Arrange the lines of the listing below as a numbered list, skipping any blank lines. Begin with the line that contains "662) in the screenshot?" and go on through the line that contains "Describe the element at coordinates (626, 2097)".

--- Entries on where items appear ---
======
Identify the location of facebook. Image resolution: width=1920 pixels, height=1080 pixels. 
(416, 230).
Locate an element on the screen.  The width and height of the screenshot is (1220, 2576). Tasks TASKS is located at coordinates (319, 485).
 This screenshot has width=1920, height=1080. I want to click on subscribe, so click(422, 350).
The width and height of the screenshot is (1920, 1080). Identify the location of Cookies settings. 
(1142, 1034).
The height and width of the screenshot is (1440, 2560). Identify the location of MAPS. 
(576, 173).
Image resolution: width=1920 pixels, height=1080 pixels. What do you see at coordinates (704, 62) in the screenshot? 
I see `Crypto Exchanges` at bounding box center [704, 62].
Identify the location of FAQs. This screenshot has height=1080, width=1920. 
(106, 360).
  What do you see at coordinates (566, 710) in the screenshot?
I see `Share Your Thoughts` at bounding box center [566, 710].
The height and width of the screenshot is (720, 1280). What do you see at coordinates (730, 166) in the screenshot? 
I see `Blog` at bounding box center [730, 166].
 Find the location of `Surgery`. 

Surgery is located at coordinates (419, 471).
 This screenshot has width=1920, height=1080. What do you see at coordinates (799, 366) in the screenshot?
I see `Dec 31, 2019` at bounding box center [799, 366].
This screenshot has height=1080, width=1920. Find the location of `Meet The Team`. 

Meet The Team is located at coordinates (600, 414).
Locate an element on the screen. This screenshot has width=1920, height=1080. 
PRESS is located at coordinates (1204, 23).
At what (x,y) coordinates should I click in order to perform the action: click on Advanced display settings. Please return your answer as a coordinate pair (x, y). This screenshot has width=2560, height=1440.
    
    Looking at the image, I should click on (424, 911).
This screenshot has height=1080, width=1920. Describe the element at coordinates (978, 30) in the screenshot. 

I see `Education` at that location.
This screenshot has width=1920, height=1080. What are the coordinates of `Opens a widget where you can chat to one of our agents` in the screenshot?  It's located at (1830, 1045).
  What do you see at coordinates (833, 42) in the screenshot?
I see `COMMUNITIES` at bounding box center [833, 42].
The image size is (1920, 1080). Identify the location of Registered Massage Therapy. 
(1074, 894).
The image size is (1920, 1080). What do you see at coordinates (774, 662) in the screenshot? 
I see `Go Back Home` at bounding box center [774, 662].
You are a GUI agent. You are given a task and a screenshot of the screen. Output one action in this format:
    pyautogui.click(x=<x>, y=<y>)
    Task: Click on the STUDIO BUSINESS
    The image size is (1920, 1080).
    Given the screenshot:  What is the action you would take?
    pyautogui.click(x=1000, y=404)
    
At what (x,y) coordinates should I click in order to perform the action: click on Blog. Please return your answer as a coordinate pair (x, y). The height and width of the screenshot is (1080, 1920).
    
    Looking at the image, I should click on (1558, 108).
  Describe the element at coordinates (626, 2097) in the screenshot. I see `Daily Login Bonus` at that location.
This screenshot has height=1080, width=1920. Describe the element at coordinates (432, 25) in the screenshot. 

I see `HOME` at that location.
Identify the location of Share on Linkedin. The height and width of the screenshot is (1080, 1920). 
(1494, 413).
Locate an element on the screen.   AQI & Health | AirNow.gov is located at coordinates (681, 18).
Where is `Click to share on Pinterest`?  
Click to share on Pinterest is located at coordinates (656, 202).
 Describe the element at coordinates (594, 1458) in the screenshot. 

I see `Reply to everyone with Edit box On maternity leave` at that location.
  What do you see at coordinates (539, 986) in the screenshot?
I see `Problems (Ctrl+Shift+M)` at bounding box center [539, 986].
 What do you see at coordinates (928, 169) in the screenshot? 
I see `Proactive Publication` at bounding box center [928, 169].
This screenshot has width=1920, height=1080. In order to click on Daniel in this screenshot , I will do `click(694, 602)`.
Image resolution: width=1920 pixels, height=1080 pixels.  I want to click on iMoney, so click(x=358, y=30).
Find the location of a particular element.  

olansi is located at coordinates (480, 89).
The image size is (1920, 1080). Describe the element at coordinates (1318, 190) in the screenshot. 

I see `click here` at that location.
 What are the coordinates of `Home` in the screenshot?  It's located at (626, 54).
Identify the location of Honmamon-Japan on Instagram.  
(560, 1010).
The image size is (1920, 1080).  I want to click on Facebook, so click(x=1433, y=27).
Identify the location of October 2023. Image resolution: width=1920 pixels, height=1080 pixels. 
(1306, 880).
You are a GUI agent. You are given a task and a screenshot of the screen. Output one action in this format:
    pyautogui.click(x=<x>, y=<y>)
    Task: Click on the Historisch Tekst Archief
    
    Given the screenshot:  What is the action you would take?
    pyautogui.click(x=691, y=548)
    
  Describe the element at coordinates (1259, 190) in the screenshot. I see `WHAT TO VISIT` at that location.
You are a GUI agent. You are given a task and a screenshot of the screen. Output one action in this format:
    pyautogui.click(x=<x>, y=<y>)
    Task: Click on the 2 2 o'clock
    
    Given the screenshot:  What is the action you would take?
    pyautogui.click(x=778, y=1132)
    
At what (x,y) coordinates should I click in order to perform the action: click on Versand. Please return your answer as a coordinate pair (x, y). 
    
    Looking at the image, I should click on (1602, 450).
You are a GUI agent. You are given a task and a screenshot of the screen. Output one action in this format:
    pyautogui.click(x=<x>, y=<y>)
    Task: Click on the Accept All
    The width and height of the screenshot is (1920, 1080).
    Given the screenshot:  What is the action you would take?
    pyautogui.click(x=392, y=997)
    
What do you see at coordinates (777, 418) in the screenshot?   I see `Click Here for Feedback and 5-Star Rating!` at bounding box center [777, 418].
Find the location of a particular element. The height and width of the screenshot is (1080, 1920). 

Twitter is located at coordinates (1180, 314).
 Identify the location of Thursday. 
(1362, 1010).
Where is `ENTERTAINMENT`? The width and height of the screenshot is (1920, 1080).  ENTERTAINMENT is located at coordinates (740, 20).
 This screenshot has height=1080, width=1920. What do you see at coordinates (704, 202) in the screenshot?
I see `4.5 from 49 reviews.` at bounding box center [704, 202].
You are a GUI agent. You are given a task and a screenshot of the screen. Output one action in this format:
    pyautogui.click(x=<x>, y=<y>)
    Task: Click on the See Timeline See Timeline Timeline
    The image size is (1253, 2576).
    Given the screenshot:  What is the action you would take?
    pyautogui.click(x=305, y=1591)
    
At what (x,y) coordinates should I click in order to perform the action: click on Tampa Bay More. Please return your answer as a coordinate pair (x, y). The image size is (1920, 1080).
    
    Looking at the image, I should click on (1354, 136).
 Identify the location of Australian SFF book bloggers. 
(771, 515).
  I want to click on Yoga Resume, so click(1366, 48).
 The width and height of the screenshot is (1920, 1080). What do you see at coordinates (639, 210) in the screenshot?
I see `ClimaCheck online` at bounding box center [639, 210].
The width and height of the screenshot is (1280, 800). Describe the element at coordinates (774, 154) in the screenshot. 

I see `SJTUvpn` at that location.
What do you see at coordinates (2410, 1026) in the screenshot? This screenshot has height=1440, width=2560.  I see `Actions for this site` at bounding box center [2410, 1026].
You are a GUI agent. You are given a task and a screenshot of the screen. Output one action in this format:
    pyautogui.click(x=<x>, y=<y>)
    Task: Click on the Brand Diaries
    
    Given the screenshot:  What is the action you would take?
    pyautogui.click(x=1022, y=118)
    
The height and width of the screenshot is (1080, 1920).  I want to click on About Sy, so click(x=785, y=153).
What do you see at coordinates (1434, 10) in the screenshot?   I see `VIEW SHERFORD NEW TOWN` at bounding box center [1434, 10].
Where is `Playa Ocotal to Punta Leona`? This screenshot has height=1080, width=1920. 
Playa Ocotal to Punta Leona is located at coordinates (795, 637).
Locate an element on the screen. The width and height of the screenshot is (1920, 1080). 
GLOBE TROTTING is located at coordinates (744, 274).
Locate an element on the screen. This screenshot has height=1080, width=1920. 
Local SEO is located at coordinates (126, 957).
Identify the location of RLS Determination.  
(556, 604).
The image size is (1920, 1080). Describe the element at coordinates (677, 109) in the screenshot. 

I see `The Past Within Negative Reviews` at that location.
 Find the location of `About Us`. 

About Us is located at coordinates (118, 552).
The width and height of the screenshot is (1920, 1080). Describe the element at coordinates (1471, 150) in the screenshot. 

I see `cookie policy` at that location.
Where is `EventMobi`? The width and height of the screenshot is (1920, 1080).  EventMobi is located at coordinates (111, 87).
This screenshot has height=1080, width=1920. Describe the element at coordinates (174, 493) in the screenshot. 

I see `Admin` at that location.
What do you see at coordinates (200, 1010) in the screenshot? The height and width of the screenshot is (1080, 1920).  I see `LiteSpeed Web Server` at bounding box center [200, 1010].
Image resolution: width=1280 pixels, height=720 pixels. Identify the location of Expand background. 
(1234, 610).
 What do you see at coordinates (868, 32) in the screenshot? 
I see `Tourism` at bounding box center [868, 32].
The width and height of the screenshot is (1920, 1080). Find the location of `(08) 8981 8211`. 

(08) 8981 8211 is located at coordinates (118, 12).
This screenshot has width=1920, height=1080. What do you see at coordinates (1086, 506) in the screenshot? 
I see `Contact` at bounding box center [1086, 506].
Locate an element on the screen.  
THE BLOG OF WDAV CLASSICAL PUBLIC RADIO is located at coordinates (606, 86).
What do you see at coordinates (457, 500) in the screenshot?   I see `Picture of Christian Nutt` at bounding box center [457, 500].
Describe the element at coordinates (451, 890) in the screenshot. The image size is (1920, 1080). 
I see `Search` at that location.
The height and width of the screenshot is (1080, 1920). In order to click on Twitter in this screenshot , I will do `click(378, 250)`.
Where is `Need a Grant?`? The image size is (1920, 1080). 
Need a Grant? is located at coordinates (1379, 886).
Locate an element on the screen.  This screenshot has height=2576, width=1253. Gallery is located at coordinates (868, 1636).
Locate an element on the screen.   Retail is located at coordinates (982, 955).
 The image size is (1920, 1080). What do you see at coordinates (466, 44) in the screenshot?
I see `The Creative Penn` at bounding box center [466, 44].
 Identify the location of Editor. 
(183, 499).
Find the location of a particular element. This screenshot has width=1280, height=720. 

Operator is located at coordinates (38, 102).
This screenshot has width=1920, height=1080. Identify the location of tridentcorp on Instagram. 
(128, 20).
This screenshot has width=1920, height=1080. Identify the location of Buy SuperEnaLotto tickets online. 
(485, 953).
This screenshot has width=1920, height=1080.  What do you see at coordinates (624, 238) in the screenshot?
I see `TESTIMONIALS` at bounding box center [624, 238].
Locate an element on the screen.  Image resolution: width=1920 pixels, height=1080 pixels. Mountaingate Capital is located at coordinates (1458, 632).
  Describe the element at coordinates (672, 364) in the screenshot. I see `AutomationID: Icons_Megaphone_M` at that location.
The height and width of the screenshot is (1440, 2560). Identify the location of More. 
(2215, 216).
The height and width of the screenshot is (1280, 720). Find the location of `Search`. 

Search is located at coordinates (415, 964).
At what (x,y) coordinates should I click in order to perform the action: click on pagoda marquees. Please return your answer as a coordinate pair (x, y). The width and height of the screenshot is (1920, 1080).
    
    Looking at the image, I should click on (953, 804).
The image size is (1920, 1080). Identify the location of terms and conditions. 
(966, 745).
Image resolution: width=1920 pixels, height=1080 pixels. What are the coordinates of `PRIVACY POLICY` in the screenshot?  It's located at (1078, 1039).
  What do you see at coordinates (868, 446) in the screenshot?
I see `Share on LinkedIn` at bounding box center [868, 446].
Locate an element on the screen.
======
--- RESULT ---
1. The image size is (1920, 1080). What do you see at coordinates (774, 662) in the screenshot? 
2. I see `Go Back Home` at bounding box center [774, 662].
3. You are a GUI agent. You are given a task and a screenshot of the screen. Output one action in this format:
4.     pyautogui.click(x=<x>, y=<y>)
5.     Task: Click on the STUDIO BUSINESS
6.     The image size is (1920, 1080).
7.     Given the screenshot:  What is the action you would take?
8.     pyautogui.click(x=1000, y=404)
9. At what (x,y) coordinates should I click in order to perform the action: click on Blog. Please return your answer as a coordinate pair (x, y). The height and width of the screenshot is (1080, 1920).
10.     Looking at the image, I should click on (1558, 108).
11.   Describe the element at coordinates (626, 2097) in the screenshot. I see `Daily Login Bonus` at that location.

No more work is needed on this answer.